▶ [The problem]: Rewrite the material from the line with "Find the location" to the line with "stat-followers: 76K followers is", replacing "location" with "position" and keeping everything else unchanged. Leave the pictures out of your answer.

▶ [Input data]:
= = = = = = =
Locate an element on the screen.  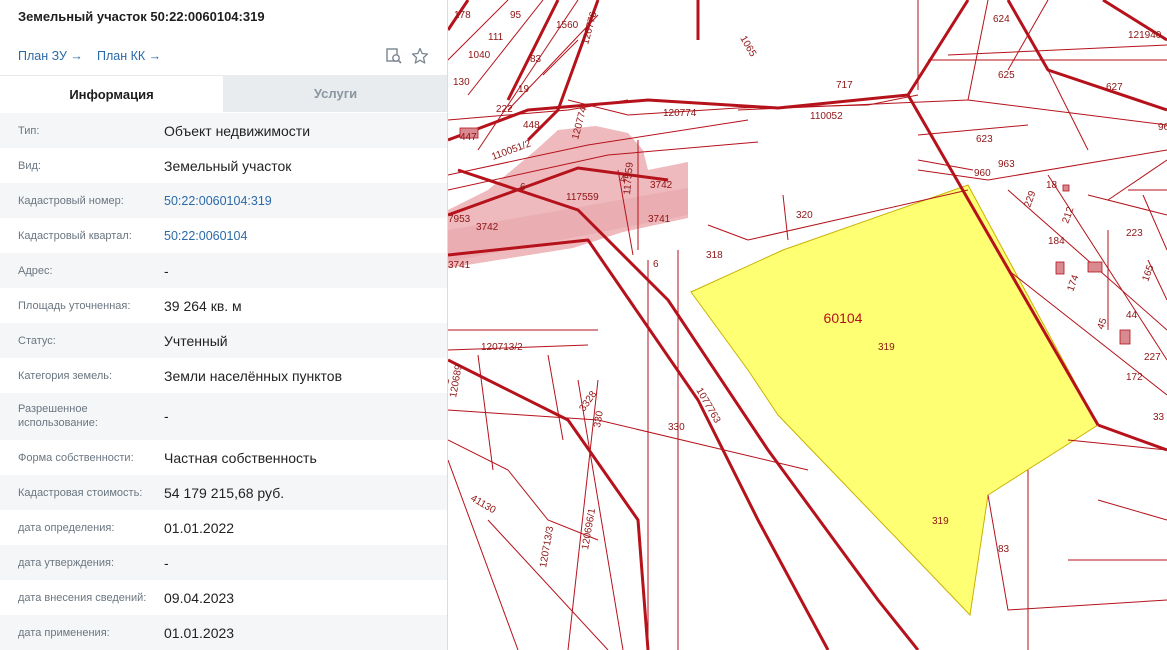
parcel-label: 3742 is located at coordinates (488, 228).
= = = = = = =
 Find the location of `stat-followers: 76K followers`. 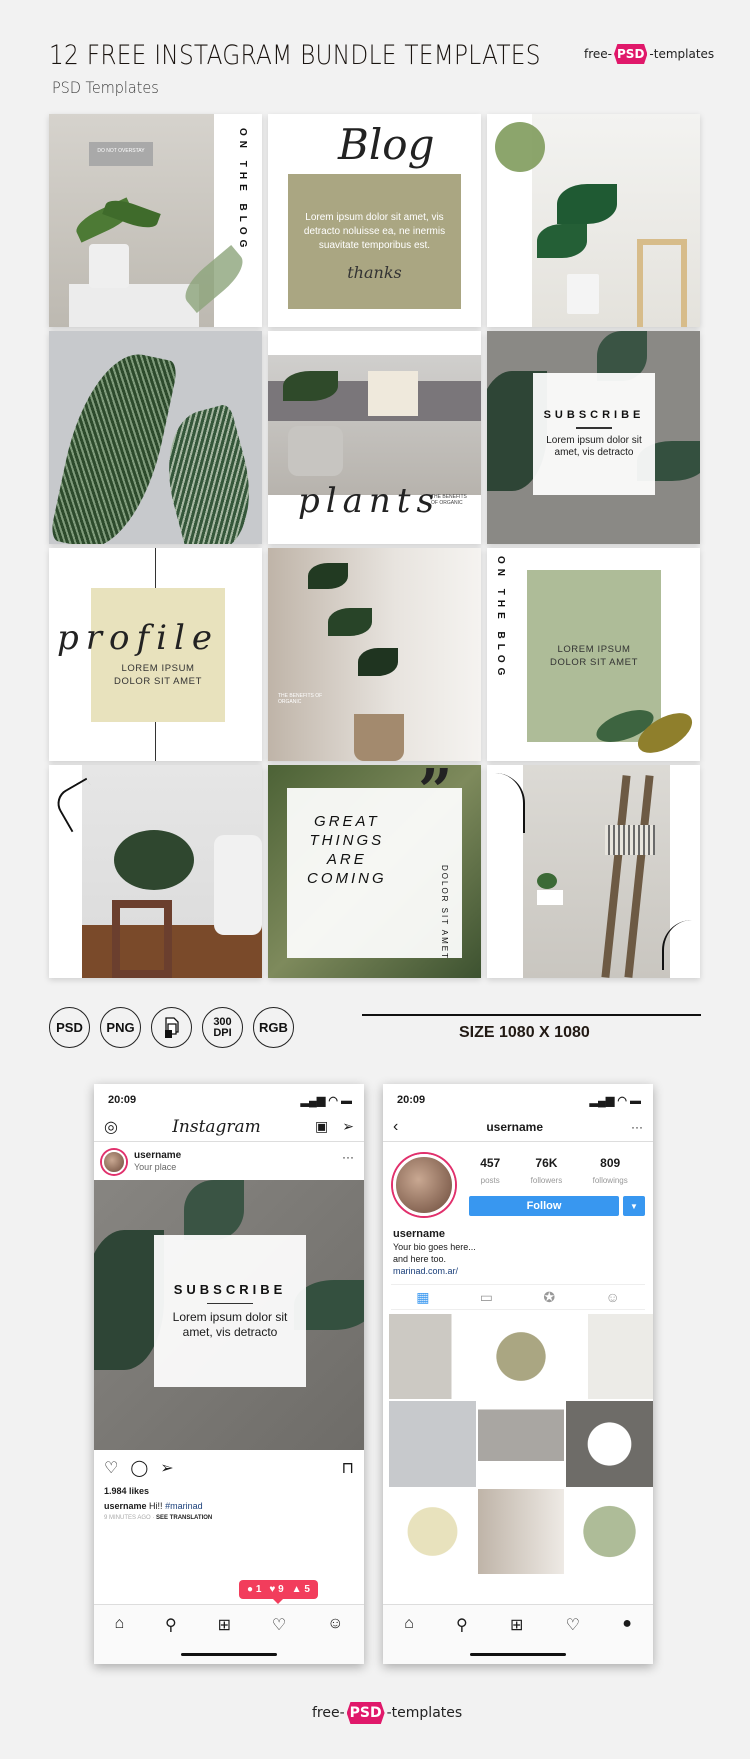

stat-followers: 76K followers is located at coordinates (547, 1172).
= = = = = = =
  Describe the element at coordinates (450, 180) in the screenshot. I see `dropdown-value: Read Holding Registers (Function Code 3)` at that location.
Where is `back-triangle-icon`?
= = = = = = =
▶ [Response area]:
 Find the position of `stat-followers: 76K followers`. 

stat-followers: 76K followers is located at coordinates (547, 1172).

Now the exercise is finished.